■ **Exercise directions**
Could the listing below be returned exactly, with its pictures left out?

■ **Material provided**
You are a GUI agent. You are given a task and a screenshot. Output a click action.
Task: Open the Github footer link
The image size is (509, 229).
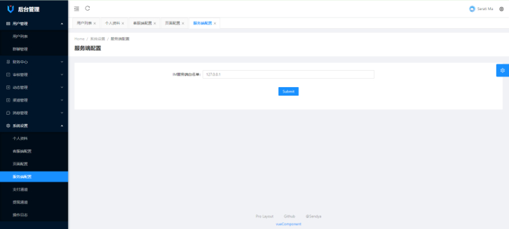(x=290, y=216)
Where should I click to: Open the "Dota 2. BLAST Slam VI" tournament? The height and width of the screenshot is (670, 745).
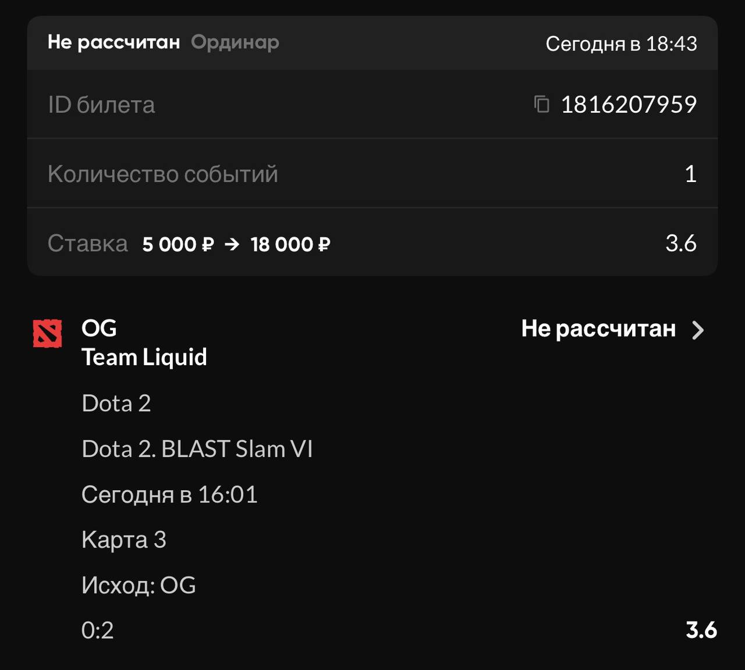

■ **Solution to this exercise**
You are a GUI agent. You are given a task and a screenshot. Output a click action.
Task: Open the Github footer link
The image size is (509, 229).
(x=290, y=216)
Where should I click to: Open the "Dota 2. BLAST Slam VI" tournament? The height and width of the screenshot is (670, 745).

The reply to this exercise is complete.